Young's double-slit experiment is a fundamental experiment in physics that demonstrated the wave-like nature of light. It was performed by Thomas Young in the early 1800s and provided strong evidence for the wave theory of light.
In the experiment, Young shone a beam of light through a barrier with two narrow slits, creating two coherent light sources. The light passing through the slits then struck a screen, creating an interference pattern of alternating light and dark bands. This pattern was not expected if light was purely composed of particles.
The key observation in the experiment was the presence of interference fringes on the screen. Interference occurs when two or more waves interact, resulting in constructive or destructive interference depending on the phase relationship between the waves. The alternating light and dark fringes in Young's experiment indicated that light waves passing through the two slits were interfering with each other, producing areas of constructive interference (bright fringes) and areas of destructive interference (dark fringes).
This interference pattern arises due to the wave nature of light. When two coherent light waves meet, they can interfere constructively, reinforcing each other and creating bright fringes, or destructively, canceling each other out and creating dark fringes. This behavior is characteristic of waves.
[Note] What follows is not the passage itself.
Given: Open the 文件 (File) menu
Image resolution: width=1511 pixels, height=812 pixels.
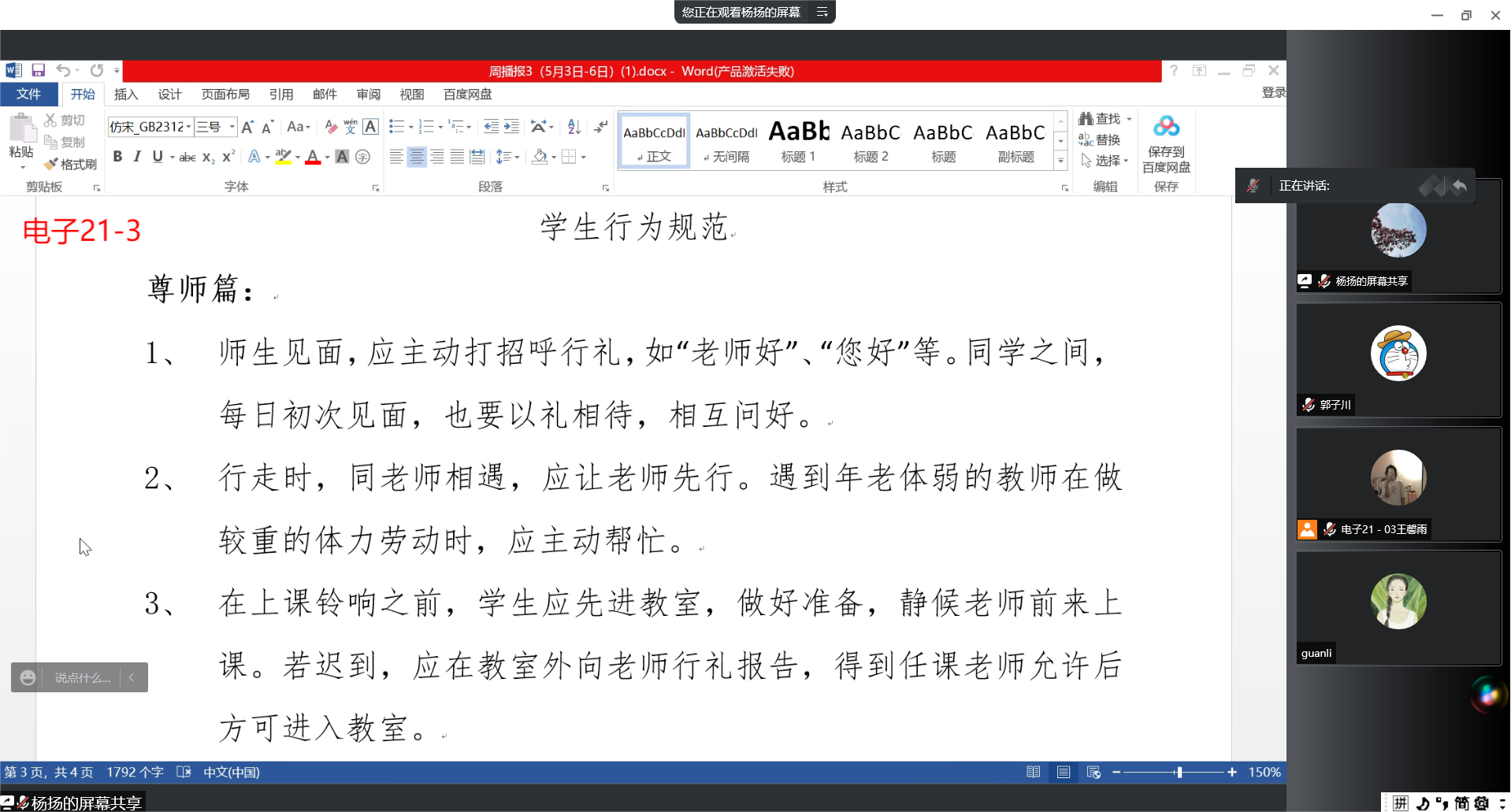Looking at the screenshot, I should (x=29, y=95).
The outcome of Young's double-slit experiment strongly suggested that light behaves as a wave, exhibiting interference phenomena. The experiment challenged the prevailing view of light as particles (corpuscular theory) and provided compelling evidence in favor of the wave theory of light. Later developments in quantum mechanics and the discovery of the photon as a particle-like entity with wave-particle duality further reconciled these seemingly contradictory behaviors of light.